Former chief executive Lamin Manjang had linked earlier closures to reduced customer traffic into its outlets as clients shift to digital platforms to carry out transactions.

“We continuously undertake a branch rationalisation programme in line with our digital by design strategy, which is geared towards developing market-leading online and mobile channels that deliver easy, convenient banking to all our clients.”

Digital strategy

The lender currently plans to roll out a regional digital strategy that cuts reliance on brick-and-mortar banking that its London-based parent company initiated.

While the automation is expected to lead to efficiency and reduced operational costs, it has been feared that it could also result in staff cuts or a slowdown in fresh recruitments for the lender, which let go about 167 employees in 2015 in a restructuring that its London-based owner also initiated.

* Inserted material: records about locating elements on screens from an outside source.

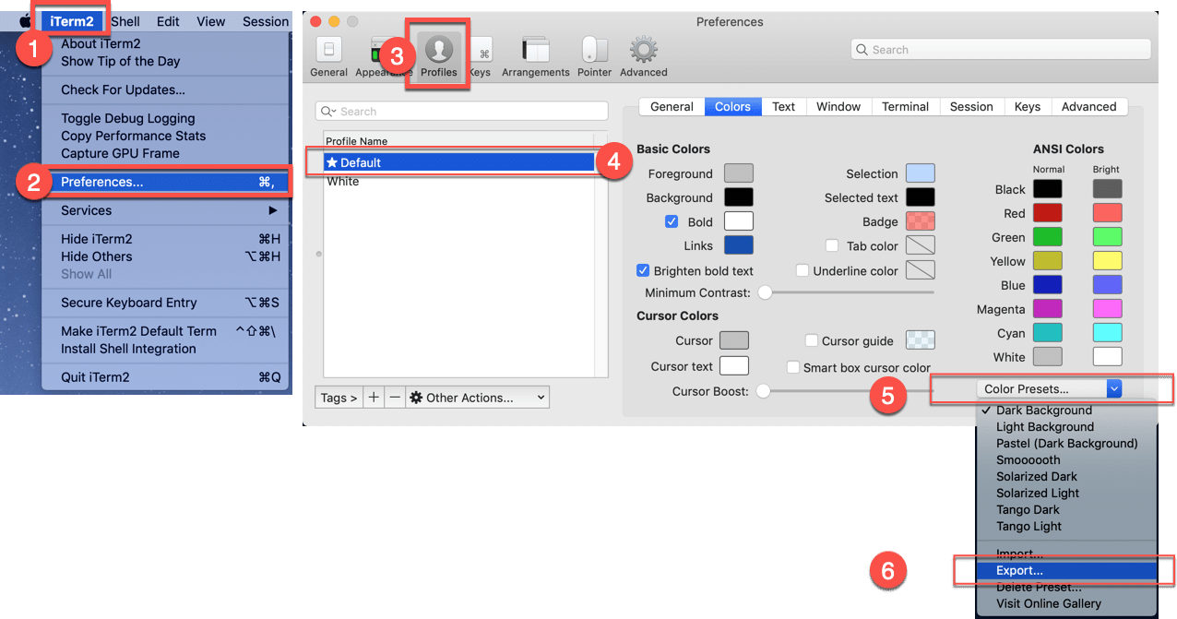This screenshot has height=619, width=1177.
Task: Expand the Tags section
Action: 339,397

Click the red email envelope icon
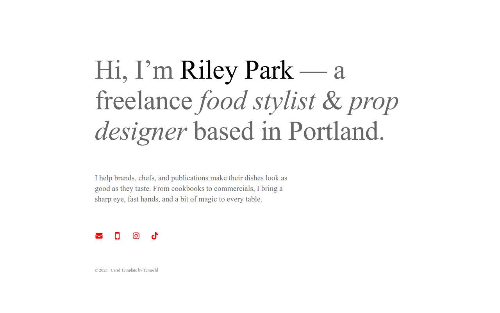pyautogui.click(x=99, y=236)
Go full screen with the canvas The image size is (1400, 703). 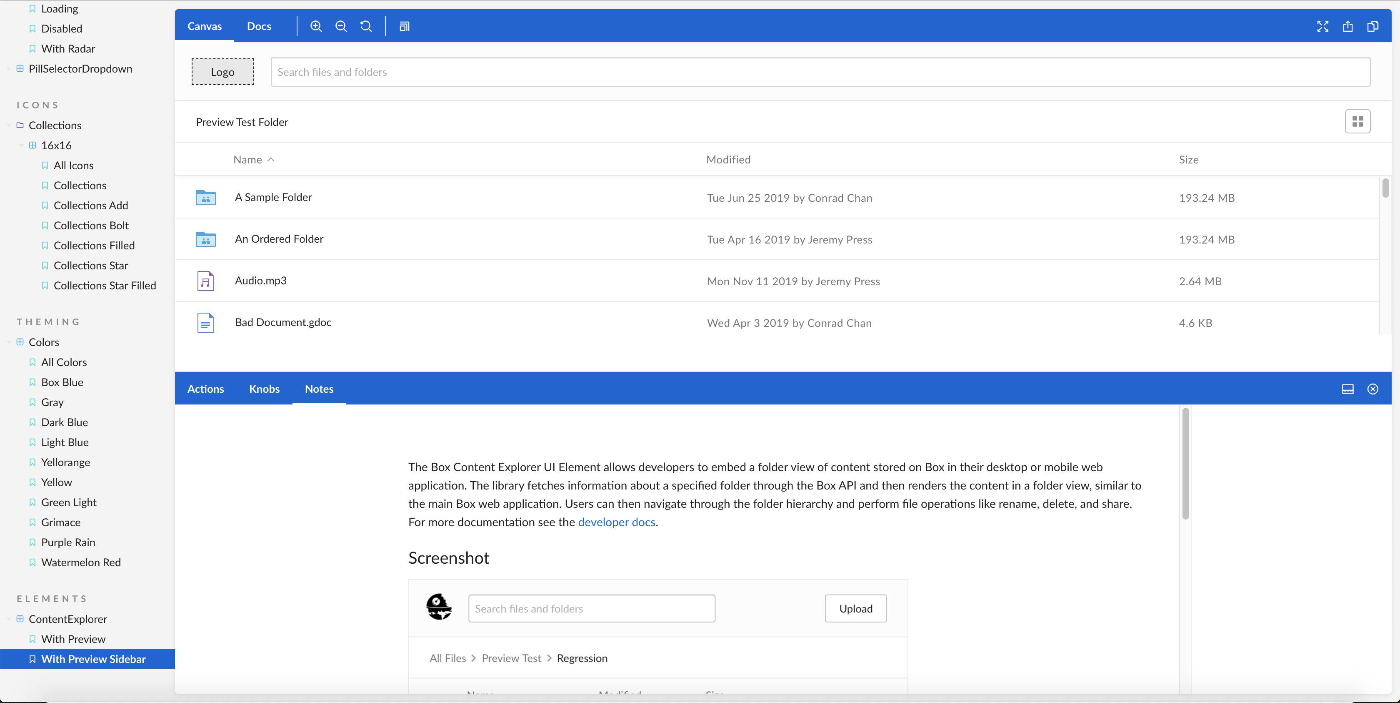[1323, 26]
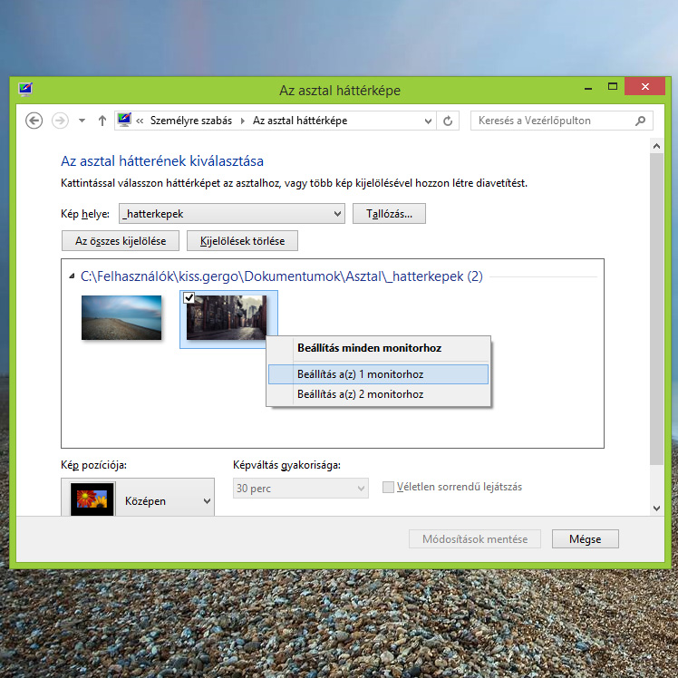Open recent locations dropdown arrow

pyautogui.click(x=82, y=121)
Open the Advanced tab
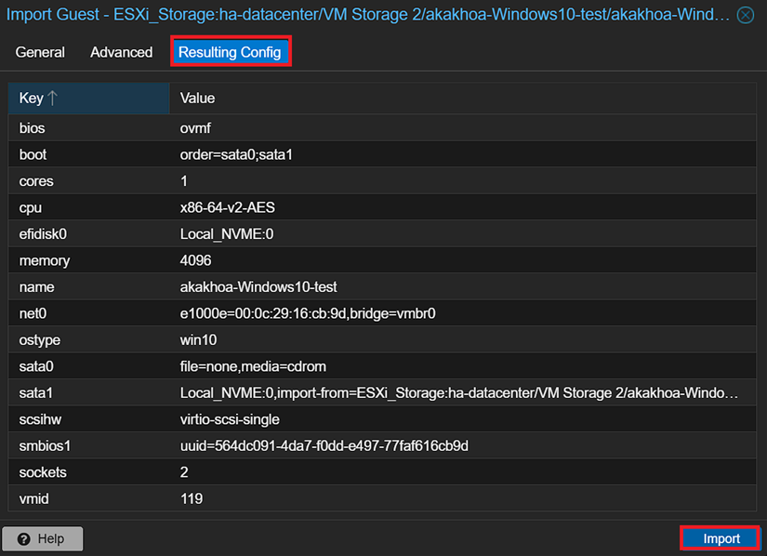767x556 pixels. (x=121, y=52)
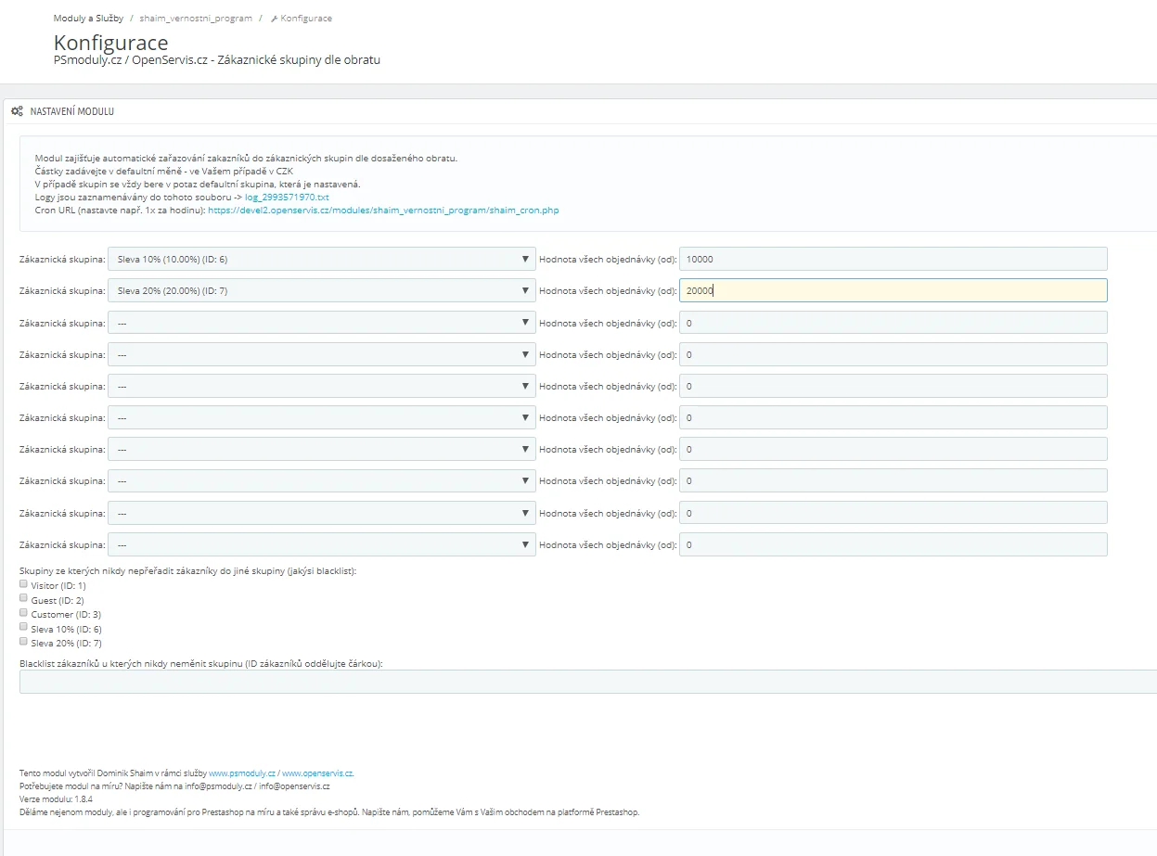Click the gears icon beside Nastavení modulu
This screenshot has width=1157, height=856.
[x=17, y=111]
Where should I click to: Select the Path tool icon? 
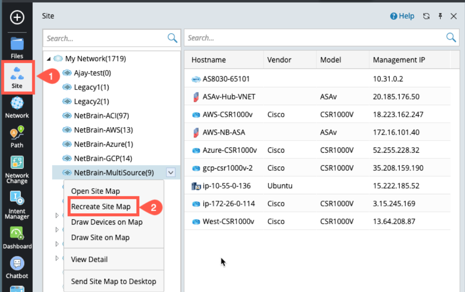[17, 136]
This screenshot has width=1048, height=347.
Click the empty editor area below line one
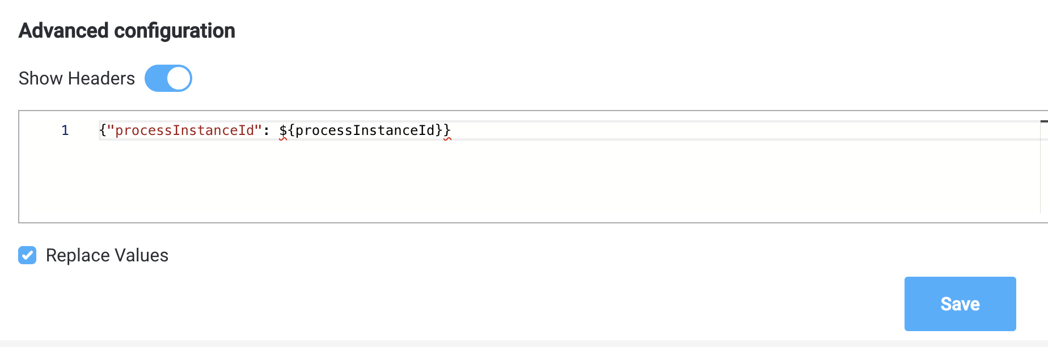527,181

The launch of its digitally-led retail banks has already kicked off in Tanzania and Ghana, with Kenya’s roll-out scheduled set to occur before the end of the first quarter of this year.

“Digitising Africa continues to be an integral component of our strategic transformation, and we have been steadily expanding our footprint across the continent.

“We are constantly looking for ways to push the boundaries, by providing our customers innovative solutions and technologies,” said Sunil Kaushal, StanChart regional CEO, Africa and the Middle East.